◆ **Source records**
==================================================

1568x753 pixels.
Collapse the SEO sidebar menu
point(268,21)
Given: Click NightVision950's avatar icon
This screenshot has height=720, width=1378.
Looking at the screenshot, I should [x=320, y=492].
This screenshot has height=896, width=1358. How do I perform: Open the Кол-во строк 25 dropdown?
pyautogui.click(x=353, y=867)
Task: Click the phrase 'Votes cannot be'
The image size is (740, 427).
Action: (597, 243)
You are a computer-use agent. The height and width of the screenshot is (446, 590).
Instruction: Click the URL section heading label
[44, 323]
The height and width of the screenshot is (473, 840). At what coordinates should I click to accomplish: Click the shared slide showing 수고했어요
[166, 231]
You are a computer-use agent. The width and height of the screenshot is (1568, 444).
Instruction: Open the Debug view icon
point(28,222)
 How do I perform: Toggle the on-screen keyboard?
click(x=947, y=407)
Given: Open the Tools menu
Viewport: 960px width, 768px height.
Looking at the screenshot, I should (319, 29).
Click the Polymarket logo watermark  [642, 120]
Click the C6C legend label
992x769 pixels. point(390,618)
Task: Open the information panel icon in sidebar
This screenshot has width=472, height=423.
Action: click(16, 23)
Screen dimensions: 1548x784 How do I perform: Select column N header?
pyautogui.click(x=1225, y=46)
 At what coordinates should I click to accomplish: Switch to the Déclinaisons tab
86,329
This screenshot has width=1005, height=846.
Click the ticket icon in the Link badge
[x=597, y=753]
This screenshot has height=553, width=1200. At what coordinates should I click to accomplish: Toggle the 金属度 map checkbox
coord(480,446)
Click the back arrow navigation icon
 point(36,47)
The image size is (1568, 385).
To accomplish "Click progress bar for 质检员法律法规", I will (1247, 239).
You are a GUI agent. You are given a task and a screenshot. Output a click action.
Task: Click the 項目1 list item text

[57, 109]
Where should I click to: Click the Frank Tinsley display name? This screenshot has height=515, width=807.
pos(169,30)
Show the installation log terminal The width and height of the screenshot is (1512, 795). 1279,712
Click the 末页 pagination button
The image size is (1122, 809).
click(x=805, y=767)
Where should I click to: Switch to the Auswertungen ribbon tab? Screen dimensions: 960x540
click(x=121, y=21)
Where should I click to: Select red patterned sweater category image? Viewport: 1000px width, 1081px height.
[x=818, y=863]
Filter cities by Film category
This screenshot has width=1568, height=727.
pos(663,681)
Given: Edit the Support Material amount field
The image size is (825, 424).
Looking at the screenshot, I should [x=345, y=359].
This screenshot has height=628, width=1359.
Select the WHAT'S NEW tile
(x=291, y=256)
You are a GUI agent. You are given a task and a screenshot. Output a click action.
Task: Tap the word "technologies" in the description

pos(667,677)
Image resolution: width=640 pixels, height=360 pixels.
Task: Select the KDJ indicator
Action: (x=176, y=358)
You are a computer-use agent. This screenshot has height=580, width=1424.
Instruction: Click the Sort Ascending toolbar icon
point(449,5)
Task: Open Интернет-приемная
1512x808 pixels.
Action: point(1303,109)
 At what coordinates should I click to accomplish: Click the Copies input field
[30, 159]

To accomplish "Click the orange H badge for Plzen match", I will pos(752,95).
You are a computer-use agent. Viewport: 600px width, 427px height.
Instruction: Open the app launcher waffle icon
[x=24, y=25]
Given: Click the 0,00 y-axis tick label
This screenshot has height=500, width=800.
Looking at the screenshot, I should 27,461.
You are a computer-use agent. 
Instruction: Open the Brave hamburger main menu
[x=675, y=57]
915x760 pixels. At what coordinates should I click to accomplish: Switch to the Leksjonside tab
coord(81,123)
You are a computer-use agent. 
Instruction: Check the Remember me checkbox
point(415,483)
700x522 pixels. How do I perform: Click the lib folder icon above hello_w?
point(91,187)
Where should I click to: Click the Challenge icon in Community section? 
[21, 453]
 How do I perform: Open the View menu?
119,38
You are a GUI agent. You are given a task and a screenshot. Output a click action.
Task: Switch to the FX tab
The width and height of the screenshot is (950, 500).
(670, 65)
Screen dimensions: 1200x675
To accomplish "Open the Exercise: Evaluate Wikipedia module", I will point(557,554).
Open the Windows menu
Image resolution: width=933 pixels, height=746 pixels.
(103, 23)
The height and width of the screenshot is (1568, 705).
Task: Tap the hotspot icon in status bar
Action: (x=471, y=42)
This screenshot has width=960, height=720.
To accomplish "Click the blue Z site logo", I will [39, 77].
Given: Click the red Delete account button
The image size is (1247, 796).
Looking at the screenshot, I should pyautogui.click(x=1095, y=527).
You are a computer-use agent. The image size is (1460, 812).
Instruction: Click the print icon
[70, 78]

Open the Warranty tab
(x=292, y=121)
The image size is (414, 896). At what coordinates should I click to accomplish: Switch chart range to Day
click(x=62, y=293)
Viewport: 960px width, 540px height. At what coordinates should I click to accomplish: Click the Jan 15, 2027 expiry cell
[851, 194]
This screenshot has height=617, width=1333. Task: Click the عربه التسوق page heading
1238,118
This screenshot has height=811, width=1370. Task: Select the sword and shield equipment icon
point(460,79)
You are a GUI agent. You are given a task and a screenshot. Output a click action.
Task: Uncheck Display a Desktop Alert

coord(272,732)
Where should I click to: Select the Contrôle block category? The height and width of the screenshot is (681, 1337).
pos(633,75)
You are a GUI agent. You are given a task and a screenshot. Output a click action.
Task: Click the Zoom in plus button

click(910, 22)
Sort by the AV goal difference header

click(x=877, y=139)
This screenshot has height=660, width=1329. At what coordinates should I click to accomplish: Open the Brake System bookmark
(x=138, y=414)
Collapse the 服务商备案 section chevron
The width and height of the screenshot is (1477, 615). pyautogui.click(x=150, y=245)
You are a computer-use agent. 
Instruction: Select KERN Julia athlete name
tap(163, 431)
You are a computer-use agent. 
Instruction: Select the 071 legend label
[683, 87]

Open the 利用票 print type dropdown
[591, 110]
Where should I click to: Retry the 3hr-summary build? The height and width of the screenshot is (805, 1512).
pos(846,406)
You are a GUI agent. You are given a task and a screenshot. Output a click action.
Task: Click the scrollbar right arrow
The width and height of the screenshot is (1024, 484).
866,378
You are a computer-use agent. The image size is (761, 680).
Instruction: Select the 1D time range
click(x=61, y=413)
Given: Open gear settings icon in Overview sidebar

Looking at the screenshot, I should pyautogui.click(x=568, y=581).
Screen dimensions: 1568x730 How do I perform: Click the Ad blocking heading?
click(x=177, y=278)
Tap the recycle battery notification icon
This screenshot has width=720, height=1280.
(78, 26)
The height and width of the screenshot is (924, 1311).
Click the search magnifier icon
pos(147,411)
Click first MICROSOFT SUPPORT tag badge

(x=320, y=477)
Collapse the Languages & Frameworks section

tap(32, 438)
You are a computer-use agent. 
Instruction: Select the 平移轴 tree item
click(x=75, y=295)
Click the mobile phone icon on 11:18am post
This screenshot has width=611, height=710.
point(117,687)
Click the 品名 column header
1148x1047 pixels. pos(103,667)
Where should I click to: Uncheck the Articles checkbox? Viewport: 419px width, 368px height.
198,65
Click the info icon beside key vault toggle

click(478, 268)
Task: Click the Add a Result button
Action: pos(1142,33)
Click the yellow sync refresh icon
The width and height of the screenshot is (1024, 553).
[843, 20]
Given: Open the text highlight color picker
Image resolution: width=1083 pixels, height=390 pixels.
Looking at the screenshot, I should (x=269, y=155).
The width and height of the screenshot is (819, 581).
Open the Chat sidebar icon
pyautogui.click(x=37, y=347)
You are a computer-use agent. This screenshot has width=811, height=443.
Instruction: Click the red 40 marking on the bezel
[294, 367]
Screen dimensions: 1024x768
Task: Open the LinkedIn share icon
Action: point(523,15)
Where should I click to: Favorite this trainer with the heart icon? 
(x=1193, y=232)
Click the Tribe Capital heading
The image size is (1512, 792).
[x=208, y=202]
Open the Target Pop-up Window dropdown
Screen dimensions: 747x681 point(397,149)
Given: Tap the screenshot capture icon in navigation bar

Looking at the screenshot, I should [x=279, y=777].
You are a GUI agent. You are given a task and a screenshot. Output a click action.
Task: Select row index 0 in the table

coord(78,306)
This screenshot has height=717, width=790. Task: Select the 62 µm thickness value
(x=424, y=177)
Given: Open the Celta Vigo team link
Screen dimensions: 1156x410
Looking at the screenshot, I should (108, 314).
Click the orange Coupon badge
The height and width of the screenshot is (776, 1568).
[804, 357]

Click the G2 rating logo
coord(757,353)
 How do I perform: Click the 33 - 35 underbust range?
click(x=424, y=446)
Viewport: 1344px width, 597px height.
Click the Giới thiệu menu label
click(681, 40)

==================================================

Give back, unchanged, the run of lines in the listing above that begins at the line containing "Where should I click to: Switch" and ends at the line containing "This screenshot has height=628, width=1359.", both included.

◆ **Your response**
Where should I click to: Switch to the Auswertungen ribbon tab? Screen dimensions: 960x540
click(x=121, y=21)
Where should I click to: Select red patterned sweater category image? Viewport: 1000px width, 1081px height.
[x=818, y=863]
Filter cities by Film category
This screenshot has width=1568, height=727.
pos(663,681)
Given: Edit the Support Material amount field
The image size is (825, 424).
Looking at the screenshot, I should [x=345, y=359].
This screenshot has height=628, width=1359.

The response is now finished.